It’s not often enough I remember to look up and wonder at the night sky, or the day sky for that matter, to contemplate that it for all intents is a vastness that goes on forever, the word ‘sky’ only capturing a tiny part of it. It is no help that light pollution washes out most of the stars at night and air pollution can muddle the blue depths of the day sky like a camera with the white balance set incorrectly. But a moon visible in the morning sky is like walking out of a matinee movie into a daylight; unexpected. The moon does not belong to the day, so catching it there is a disorienting thrill.
I don’t keep track of the moon, so when I look out the window and see a bright morning moon in the lapis lazuli light of the dawning sky, I know I have to make time up to Sunset Hill to capture it with a camera.
I learn, after I get home, that the moon this morning is not quite full, and when it will be on Wednesday, it will be a pink moon, named not for its color as with the ‘blood moon’ of last January, but for a flower that blooms in spring.
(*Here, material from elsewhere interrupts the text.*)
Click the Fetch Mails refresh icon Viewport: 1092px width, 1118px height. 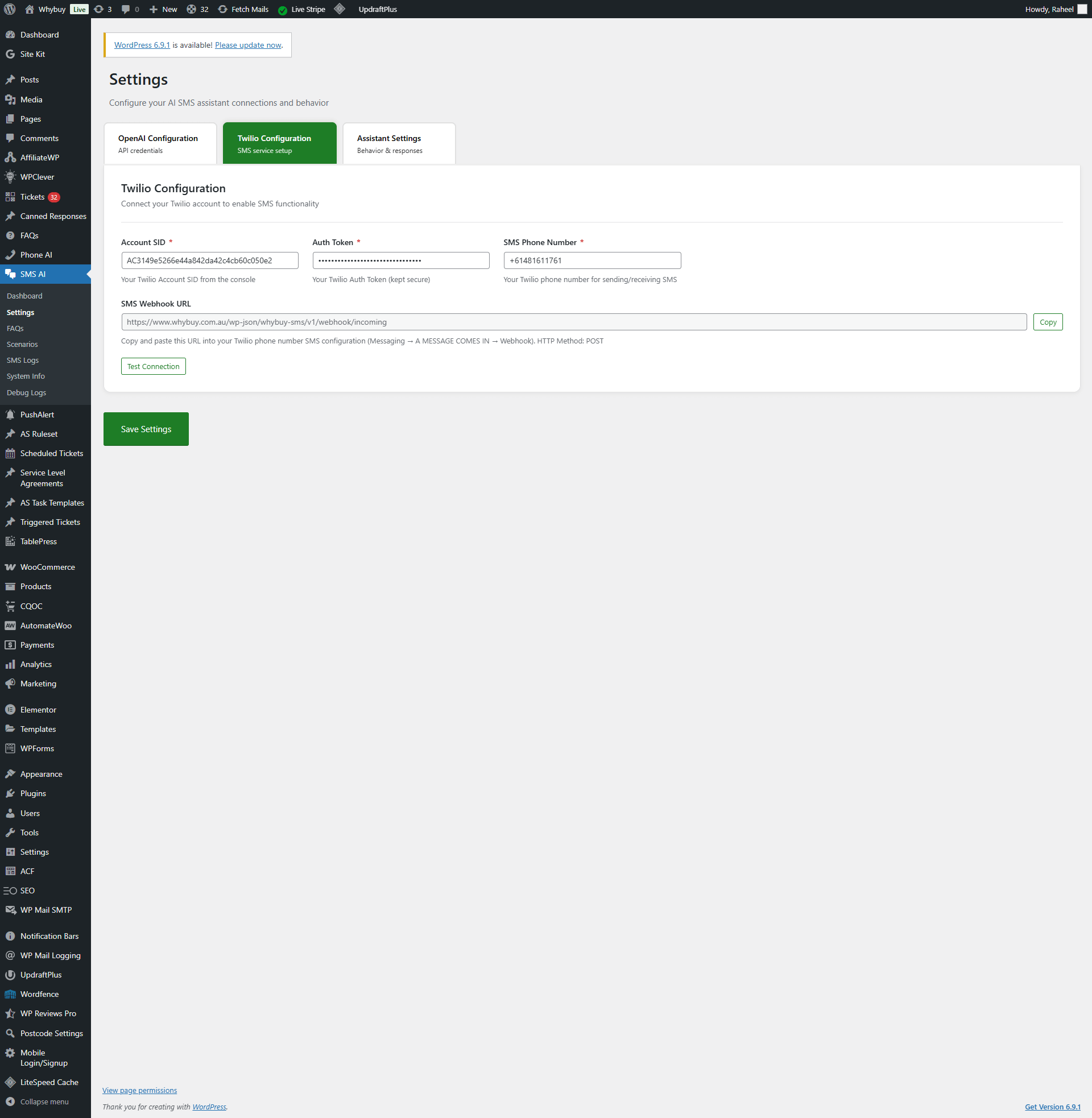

It is the first full moon of spring and the one used to set the date for Easter. For people of a certain philosophical bent, it could represent rebirth and renewal, like the cherry blossoms of Japan.
For me it brings to mind a song, a snippet of which was used in a Volkswagen commercial 20 years ago that still gives me goosebumps, and brought fame to the songwriter and singer long after he was dead, and which was on a compilation tape a friend dubbed and gave to me during a last visit before we both went on very different paths, he to London and myself to San Francisco, following the trodden path of my then Beat heroes, to an SRO hotel room on Post Street, and a Thanksgiving night at a pullout along the Merced River on Highway 140, the moon that night a waning crescent, better to see the sky full of stars from the hood of a rented car, windows open to let the music out to mix with the sound of the river, breath smoke plumes, sometimes headlights flashing past, illuminating a moment, the roadside scene in passing, 20 years ago.